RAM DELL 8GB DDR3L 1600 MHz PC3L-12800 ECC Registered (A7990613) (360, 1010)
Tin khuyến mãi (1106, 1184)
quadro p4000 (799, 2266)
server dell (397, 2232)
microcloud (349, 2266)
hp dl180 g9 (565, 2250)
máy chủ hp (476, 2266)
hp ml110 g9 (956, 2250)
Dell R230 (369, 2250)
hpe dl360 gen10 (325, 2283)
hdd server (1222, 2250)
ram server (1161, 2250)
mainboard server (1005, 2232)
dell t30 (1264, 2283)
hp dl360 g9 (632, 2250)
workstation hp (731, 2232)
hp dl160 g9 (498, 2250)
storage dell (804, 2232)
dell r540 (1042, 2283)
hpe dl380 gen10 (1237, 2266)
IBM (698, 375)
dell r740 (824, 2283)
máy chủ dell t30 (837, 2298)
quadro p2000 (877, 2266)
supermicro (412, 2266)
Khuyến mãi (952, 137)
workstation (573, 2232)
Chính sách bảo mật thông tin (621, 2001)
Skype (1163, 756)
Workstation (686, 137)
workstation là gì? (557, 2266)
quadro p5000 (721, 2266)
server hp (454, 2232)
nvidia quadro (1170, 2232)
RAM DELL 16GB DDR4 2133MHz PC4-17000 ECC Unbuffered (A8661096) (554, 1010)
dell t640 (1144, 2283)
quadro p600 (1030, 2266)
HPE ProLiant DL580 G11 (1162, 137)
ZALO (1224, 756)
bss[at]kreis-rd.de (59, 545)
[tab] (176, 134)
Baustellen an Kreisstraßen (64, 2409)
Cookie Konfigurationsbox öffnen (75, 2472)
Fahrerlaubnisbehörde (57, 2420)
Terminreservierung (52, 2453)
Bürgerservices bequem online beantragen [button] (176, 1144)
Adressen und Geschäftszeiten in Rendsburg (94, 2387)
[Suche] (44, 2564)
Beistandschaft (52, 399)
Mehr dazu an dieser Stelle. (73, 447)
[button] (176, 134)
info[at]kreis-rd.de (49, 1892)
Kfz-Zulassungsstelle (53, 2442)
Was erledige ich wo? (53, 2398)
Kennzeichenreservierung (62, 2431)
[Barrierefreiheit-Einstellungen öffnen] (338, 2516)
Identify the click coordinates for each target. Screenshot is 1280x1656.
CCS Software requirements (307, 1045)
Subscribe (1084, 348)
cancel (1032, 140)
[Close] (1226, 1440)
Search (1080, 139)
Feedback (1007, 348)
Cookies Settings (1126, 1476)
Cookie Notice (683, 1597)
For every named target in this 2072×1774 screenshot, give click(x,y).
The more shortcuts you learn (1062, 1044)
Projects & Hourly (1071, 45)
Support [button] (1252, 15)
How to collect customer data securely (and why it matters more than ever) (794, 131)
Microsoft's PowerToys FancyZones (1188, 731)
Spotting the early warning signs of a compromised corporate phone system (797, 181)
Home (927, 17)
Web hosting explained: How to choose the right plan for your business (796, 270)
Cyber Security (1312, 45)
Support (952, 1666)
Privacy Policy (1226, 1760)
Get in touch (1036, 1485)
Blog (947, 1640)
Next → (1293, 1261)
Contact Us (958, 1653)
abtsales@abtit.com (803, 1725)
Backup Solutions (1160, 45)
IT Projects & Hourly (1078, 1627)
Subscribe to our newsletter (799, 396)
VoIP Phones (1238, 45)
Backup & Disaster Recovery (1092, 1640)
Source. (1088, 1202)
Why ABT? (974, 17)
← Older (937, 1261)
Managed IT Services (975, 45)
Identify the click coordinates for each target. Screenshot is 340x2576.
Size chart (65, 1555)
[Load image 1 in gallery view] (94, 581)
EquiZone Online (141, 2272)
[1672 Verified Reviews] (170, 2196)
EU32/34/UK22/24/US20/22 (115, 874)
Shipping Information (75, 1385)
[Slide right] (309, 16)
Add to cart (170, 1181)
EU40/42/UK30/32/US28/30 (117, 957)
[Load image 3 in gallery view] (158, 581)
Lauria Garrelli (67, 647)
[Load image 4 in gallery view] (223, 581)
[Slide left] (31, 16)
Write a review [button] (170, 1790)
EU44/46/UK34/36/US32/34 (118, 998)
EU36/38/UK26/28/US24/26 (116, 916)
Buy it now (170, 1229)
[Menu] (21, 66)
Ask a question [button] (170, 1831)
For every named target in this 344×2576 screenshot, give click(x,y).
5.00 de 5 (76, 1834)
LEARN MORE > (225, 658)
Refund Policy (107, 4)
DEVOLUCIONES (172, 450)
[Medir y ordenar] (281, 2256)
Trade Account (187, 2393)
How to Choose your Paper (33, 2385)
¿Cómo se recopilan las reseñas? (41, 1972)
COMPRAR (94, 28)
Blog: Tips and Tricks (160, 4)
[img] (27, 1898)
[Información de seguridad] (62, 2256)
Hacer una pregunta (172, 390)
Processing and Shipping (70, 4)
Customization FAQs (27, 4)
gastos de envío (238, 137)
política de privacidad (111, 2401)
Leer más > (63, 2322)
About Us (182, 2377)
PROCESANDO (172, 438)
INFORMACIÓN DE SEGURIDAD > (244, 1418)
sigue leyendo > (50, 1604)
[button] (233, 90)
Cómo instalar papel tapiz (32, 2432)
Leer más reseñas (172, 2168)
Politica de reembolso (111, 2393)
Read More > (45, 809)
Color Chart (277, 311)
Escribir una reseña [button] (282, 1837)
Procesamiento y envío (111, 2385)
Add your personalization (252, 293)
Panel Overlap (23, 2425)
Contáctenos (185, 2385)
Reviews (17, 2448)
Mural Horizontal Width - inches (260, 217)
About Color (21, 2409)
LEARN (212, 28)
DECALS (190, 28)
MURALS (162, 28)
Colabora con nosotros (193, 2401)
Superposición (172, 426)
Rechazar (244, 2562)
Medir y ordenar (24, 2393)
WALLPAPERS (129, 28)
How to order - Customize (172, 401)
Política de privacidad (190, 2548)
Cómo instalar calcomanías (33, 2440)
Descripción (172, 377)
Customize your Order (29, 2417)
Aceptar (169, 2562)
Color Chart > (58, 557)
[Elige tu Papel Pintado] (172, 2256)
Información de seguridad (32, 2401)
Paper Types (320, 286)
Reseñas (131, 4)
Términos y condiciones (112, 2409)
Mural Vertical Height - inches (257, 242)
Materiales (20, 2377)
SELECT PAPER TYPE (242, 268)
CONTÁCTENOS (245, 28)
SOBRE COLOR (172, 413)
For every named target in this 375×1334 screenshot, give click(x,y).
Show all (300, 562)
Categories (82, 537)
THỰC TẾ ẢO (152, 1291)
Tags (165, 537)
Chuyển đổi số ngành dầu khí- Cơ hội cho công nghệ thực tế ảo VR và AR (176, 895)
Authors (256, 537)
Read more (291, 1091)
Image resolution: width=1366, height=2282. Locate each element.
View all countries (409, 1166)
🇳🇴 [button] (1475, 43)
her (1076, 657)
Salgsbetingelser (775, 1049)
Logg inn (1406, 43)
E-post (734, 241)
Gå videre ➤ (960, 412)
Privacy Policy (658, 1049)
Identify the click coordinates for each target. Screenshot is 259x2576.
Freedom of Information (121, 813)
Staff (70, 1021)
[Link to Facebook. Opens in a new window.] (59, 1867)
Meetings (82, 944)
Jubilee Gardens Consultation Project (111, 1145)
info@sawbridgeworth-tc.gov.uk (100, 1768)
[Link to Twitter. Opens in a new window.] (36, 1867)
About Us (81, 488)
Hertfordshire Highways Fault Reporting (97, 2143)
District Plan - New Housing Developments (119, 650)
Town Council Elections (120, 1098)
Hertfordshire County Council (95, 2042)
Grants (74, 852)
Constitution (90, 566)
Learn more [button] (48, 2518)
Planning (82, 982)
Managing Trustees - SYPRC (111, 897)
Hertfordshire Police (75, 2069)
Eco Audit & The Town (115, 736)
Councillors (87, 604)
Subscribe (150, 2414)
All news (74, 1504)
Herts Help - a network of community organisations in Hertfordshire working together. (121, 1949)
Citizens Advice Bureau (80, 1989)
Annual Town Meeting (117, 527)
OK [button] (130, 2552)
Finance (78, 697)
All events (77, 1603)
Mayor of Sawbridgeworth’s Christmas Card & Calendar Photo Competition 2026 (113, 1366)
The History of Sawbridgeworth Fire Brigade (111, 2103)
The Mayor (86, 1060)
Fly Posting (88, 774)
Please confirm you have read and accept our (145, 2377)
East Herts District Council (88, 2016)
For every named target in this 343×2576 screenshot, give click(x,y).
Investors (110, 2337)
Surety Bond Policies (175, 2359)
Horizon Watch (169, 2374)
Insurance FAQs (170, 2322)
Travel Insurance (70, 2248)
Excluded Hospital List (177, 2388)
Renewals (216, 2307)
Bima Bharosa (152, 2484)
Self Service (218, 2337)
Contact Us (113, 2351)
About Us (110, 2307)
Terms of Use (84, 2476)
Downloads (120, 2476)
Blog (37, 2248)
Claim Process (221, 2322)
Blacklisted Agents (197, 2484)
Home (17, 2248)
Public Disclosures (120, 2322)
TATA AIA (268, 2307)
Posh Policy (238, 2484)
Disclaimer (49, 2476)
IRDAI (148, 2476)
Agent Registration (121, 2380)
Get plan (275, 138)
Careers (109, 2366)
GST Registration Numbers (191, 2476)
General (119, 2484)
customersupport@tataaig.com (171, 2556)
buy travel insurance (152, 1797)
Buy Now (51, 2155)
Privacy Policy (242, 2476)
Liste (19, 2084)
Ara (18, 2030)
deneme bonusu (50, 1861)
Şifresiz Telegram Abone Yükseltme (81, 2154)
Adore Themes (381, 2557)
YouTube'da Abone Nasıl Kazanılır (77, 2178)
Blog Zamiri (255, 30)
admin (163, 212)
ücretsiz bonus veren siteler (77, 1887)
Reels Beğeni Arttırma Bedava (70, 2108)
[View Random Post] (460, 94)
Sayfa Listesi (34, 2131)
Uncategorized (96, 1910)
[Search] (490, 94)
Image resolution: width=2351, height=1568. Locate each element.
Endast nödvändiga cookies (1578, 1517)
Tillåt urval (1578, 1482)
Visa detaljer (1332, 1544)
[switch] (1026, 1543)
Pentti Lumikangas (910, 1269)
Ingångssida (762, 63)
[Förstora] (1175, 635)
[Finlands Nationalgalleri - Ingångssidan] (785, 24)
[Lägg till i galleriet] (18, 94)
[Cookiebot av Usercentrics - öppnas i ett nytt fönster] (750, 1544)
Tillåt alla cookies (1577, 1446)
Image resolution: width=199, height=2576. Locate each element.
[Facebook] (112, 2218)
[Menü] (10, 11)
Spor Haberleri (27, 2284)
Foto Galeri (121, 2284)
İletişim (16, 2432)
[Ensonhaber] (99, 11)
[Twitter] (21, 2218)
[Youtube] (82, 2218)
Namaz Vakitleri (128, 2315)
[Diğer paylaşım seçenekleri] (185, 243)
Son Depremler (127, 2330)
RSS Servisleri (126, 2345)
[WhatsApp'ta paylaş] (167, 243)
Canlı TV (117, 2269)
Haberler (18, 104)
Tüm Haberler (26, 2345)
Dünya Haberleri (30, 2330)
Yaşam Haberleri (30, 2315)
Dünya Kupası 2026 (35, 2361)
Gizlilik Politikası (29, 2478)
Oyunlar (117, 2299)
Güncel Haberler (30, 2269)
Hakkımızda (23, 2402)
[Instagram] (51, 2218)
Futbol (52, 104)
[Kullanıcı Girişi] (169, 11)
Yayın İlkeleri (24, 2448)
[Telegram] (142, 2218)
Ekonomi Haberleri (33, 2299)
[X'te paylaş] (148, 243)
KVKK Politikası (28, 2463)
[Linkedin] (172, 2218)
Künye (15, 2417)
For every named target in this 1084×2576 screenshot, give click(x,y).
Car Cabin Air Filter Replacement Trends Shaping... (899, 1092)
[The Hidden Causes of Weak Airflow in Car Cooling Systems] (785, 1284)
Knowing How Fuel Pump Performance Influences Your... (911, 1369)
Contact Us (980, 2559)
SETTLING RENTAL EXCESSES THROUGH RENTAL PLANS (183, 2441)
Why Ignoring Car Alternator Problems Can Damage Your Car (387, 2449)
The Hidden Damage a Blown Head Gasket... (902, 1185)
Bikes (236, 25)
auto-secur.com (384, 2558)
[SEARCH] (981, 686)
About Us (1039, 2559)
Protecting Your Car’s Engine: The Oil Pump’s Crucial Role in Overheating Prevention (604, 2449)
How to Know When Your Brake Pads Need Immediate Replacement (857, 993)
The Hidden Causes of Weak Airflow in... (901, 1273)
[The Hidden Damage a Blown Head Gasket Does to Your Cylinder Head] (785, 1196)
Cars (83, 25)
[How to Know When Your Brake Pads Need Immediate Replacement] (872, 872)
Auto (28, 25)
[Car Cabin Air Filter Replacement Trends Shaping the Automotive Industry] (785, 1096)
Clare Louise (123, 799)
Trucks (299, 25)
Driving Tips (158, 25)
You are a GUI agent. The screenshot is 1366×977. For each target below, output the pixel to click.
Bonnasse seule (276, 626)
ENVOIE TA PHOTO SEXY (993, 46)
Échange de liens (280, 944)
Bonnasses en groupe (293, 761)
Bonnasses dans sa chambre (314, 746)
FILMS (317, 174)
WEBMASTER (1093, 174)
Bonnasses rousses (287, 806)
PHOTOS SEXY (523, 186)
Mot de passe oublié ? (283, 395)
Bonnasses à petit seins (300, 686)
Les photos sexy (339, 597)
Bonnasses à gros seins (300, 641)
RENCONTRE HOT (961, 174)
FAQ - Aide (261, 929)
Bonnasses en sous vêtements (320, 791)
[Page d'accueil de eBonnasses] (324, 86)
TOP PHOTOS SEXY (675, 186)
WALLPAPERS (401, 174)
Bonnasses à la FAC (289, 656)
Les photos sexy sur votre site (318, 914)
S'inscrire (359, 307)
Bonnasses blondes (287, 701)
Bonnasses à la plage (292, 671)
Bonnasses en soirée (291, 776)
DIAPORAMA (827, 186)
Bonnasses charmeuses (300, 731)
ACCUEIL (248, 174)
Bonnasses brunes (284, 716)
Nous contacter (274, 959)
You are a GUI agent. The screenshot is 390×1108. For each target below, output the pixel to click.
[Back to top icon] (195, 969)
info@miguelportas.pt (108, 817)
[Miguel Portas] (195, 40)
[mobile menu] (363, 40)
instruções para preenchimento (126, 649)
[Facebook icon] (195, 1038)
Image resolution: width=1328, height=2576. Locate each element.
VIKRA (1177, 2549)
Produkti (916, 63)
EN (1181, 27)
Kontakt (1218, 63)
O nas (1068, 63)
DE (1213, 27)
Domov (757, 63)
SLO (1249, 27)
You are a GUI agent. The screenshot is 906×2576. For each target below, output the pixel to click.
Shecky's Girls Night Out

Work to be completed: Reproduce only this range: the first line of the data above through the line with "dell r540 (1042, 2283)", both included, exactly as written.

Solution:
RAM DELL 8GB DDR3L 1600 MHz PC3L-12800 ECC Registered (A7990613) (360, 1010)
Tin khuyến mãi (1106, 1184)
quadro p4000 (799, 2266)
server dell (397, 2232)
microcloud (349, 2266)
hp dl180 g9 (565, 2250)
máy chủ hp (476, 2266)
hp ml110 g9 (956, 2250)
Dell R230 (369, 2250)
hpe dl360 gen10 (325, 2283)
hdd server (1222, 2250)
ram server (1161, 2250)
mainboard server (1005, 2232)
dell t30 (1264, 2283)
hp dl360 g9 (632, 2250)
workstation hp (731, 2232)
hp dl160 g9 (498, 2250)
storage dell (804, 2232)
dell r540 (1042, 2283)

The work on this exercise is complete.